When street harassment is combined with racism: Personal reflection and film deal with the effects of “catcalling” on Afro-Brazilian women

capa2
capa2

capa

Note from BW of Brazil: What comes to mind when men think of black women? And what is it that comes to mind when men think of white women? And what comes to mind when we specifically speak of the black Brazilian woman? How does the image change within Brazilian borders and outside of Brazil? In fact, these very questions are some of the reasons for the existence of this blog. When I started this blog over five years ago, I wanted to present a wide range of images that would represent black Brazilian women. I knew that after spending many years visiting Brazil, when African-American men came to discover that I was a frequent traveler to the country, often the first thing they wanted to know had to do with Brazilian women. Let’s face it. Due to widely internationally divulged images of Brazilian women associated with Carnaval and later the porn industry, most men developed a certain stereotype of what the average Brazilian woman looked like and what she was like, which is why I didn’t want to base my blog on just the passista, the often times statuesque, brown-skinned Carnaval dancer that influences endless droves of men worldwide to want to visit Brazil during this time of year at least once during their lives. 

But this image and association can have all sorts of effects on the lives of all Brazilian women, but particularly the black women, as men, both Brazilian as well as foreign, often automatically view these women as being sexually available either as a quick, uncommitted tryst or on a ‘play for pay’ basis.
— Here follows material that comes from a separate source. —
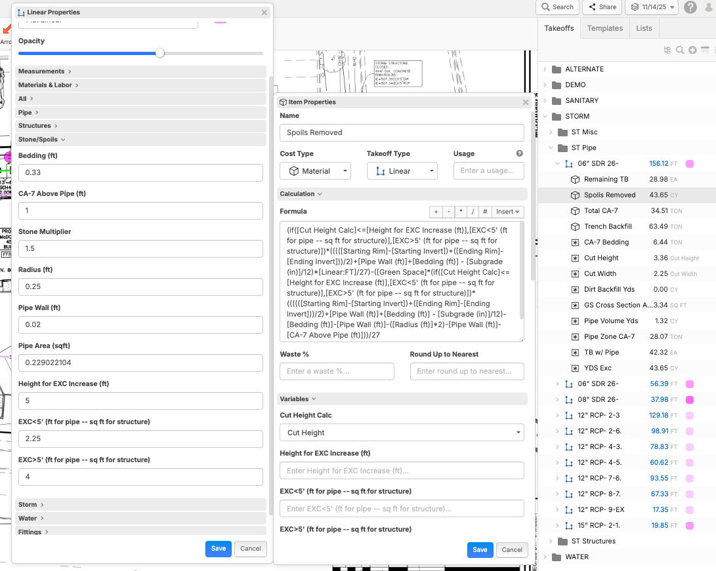Click the Opacity slider handle
This screenshot has height=571, width=716.
pos(159,53)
But in a country that was based on 350 years of slave-based labor and sexual exploitation of Afro-Brazilian women, the idea that this woman’s only value is based on hr physical attributes still plagues millions of women across the country everyday. In Brazilian society, as much as people continue to deny it, when one thinks of a black woman, inclusive of the so-called “mulata”, generally she is thought to be a maid, a cleaning woman or the aforementioned Carnaval dancer. This is one of the main reasons I felt the necessity of showing that Afro-Brazilian women hold down positions as scientists, judges, CEOs, mothers and a plethora of other occupations. And today’s personal reflection is a perfect example of an all too common experience of black women of Brazil and why it is imperative that people, particularly men, see and respect them for what and who they are: human beings. 

1
“Catcalls”: “Hey sexy”, “Come over here”, “I’m gonna get you”

When street harassment is combined with racism

By Karoline Gomes

Few moments in my life shouted both my identity as a black woman and my “first racist harassment.” I had already gone through a lot of embarrassment on the street as a teenager, but if it were possible to classify the worst types of “catcalls” that we heard on the street, I would say that none compare to being called a macaca (monkey) after ignoring an invitation to samba. I was 15 years old.
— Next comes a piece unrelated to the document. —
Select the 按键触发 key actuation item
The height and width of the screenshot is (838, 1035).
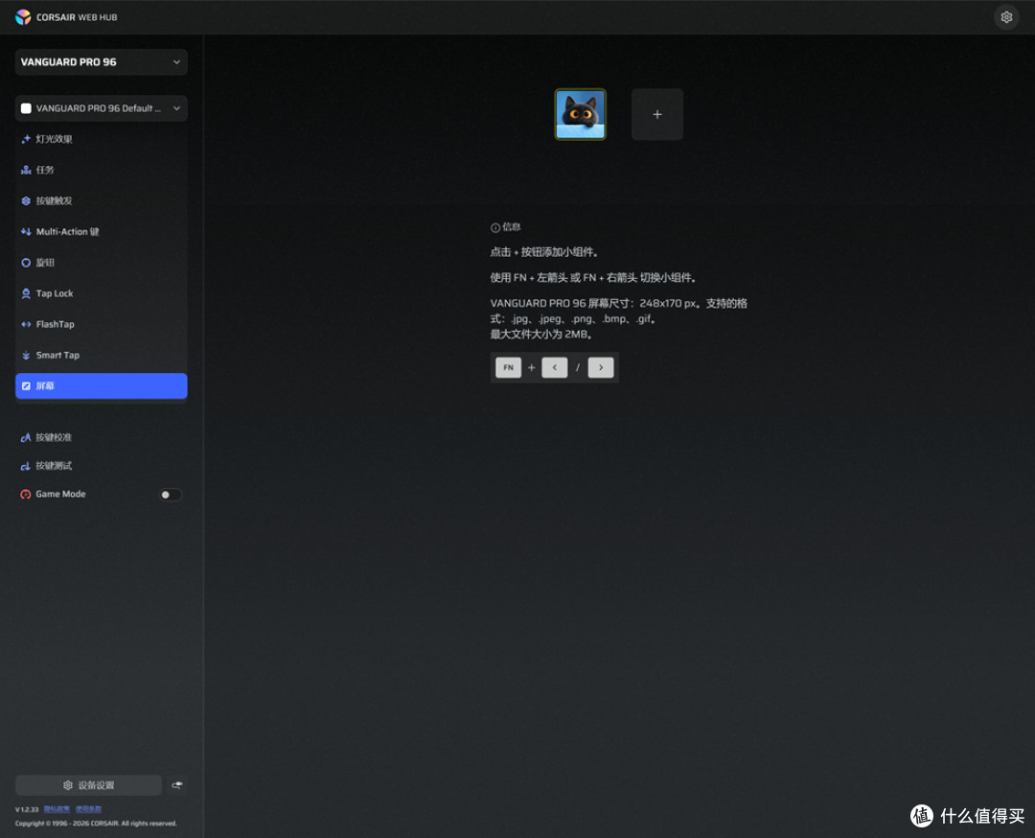click(x=101, y=200)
I don’t remember the face of the individual, my head was already down the first time he referred to me, calling me “mulatinha” (little mulata), noticing my young age. At that moment, I had already been mentally punishing myself for passing by on my way to an English course, even knowing of the bar that was open during the afternoon on weekends to greet the tourists who were going to the beach.

filme
Scene from ‘Chega de Fiu Fiu – O Filme’

I picked up the pace, still looking at the ground, because I wanted to get out of there as quickly as possible. But soon after, I saw the footsteps of my aggressor beside mine and I shuddered in fear. He’d left his chair at the bar door and hurried to reach me just to make it clear his displeasure at the fact that I’d ignored him. “I don’t know where you get so much pride, you macaca,” he said and left.

Even for me, who grew up, like my família negra (black family), denying my identity, it was a warning of what would come with my maturation. Men would now see me in a different way than my amigas brancas (white friends).

filme 2
Scene from ‘Chega de Fiu Fiu – O Filme’

This was part of the experience of growing up black, although without consciousness: after being left behind in childhood, lack of love and attention of colleagues, teachers and even some relatives, a sudden interest with the arrival of puberty and adulthood, but without ceasing to be set aside as this interest usually does not go beyond the invitation to sex.
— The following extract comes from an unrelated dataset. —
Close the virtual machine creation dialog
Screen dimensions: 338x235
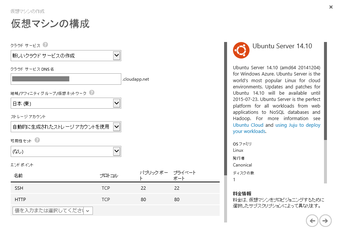pyautogui.click(x=331, y=7)
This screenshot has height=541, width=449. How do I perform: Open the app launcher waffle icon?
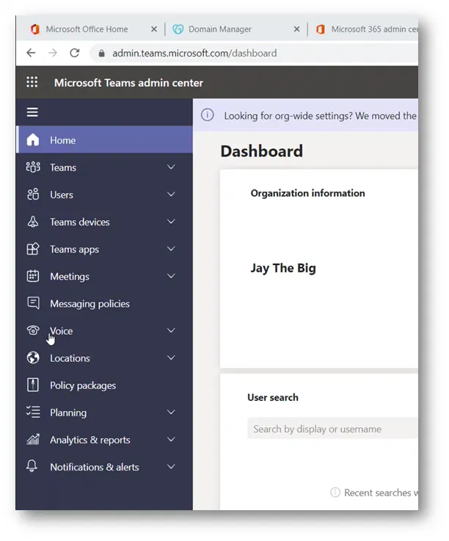click(32, 83)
And this view, so often reinforced by the media, places us as exotic objects, as justification for the even more aggressive type of harassment we experience. “There is always a game, a question, an image built to refer to the exaggerated sensuality. Mulheres negras (black women) represent danger, or they are seductive, or both, they are dangerous because they are seductive,” argues black journalist Aline Ramos in the third part of Think Olga’s Minimanual de Jornalismo Humanizado  (Minimanual of Humanized Journalism) on racism.

filme 4
Scene from film: “….when the person is pretty you have to stare.”

This is the experience of a woman who also has to deal with racism, besides machismo. The “mulata’s arrival” is the theme of YouTuber  and social science student Nátaly Neri’s talk at TEDx, where she very punctually puts it: “When the mulata arrives, it’s unbearable, because they can’t walk on the street, they can’t converse with people without feeling the discomfort of the looks and jokes directed at their bodies.”

Today, conscious of my race and surrounded by women struggling to combat the culture of harassment and rape to which we are socially embedded, I feel stronger to speak about the layers of the problem as a black woman. No wonder I’m telling this story here, publicly, for the first time.

Karoline Gomes
Karoline Gomes

That doesn’t mean I can leave my fears aside. Afraid of being assaulted if you react to a racist scream on the street. Fear of being judged and discredited because of my color when facing or reporting an assault, as what happened to Renata Hill and Patreese Johnson, American black and lesbian women, who were arrested for protecting themselves from sexual harassment on the streets of New York. (The story from the point of view of the two was told in the documentary Out In The Night).

At the same time, I also fear that I can’t fully demonstrate my aversion to harassment, for the stalker, the color of my skin, my hair, or the size of my lips tell him that I am always available, and I often feel the necessity to make it clear that it does not.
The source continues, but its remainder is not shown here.